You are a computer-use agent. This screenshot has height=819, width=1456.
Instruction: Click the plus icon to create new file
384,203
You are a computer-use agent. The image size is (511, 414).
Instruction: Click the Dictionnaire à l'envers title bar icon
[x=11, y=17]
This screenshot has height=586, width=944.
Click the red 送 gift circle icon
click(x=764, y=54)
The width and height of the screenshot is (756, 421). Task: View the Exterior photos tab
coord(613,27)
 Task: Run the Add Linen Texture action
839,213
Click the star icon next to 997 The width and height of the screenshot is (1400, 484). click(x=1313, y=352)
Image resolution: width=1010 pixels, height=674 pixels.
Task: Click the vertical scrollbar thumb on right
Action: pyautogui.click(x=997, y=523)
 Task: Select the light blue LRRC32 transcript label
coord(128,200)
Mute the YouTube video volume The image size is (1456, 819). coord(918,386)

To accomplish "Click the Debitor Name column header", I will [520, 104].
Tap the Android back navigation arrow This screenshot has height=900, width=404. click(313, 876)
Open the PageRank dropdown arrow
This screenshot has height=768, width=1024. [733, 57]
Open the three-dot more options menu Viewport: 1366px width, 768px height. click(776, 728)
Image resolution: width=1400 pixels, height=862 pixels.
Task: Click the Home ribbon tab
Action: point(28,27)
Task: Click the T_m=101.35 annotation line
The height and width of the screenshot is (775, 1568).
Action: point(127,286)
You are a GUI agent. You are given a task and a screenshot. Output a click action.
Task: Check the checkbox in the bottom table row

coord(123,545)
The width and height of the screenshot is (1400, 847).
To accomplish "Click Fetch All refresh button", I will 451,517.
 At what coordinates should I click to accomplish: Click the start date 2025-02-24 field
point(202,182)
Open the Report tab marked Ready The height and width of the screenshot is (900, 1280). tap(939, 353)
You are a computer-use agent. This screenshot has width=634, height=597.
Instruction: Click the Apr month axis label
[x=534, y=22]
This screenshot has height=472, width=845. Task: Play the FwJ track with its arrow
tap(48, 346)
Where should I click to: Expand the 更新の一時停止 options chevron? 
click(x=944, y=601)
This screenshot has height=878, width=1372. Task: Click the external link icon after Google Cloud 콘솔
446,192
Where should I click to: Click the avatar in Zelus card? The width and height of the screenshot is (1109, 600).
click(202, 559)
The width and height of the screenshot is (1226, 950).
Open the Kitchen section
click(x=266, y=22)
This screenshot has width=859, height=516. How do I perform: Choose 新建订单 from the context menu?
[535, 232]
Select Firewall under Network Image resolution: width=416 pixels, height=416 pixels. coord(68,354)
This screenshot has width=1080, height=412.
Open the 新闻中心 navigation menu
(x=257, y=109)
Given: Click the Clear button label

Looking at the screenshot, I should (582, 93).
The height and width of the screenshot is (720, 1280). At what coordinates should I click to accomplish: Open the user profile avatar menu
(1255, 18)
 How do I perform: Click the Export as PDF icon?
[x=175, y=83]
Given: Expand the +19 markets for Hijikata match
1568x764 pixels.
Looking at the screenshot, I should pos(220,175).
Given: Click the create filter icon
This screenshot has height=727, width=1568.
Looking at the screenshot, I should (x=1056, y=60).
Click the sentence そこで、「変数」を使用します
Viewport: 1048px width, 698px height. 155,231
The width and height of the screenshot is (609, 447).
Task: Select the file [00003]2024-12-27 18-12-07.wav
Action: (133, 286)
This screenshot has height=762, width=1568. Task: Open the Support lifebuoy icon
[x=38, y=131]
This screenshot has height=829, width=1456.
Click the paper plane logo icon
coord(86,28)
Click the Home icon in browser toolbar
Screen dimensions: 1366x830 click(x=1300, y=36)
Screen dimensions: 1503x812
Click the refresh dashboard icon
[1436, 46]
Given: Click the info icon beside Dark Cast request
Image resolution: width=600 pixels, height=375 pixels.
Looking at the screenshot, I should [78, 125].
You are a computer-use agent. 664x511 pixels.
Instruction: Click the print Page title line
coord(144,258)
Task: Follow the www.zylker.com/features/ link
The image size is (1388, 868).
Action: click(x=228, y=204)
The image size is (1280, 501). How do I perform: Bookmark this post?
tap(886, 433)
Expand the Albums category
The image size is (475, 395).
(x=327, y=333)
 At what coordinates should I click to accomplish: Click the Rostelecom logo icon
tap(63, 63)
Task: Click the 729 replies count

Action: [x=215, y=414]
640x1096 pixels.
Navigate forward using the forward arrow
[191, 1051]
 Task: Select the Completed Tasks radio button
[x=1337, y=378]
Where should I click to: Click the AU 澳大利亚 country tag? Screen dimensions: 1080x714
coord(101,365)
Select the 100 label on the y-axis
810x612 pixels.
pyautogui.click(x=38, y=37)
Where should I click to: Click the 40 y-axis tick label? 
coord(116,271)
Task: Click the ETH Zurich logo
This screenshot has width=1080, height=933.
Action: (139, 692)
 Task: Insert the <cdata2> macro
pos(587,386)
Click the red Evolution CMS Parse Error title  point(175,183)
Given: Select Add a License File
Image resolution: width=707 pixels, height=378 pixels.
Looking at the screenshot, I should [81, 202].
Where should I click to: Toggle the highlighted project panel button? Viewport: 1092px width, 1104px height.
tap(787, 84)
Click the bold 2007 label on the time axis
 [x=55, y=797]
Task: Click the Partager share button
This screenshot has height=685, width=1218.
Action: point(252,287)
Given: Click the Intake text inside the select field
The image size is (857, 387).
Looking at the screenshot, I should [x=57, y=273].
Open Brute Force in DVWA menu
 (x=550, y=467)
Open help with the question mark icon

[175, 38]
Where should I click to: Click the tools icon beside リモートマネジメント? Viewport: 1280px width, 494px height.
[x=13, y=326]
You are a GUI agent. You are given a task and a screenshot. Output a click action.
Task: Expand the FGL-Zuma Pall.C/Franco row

TASK DESCRIPTION:
How many lines of the listing above contain the word "Home"? Reply with the number only.

OUTPUT OF THE EXERCISE:
2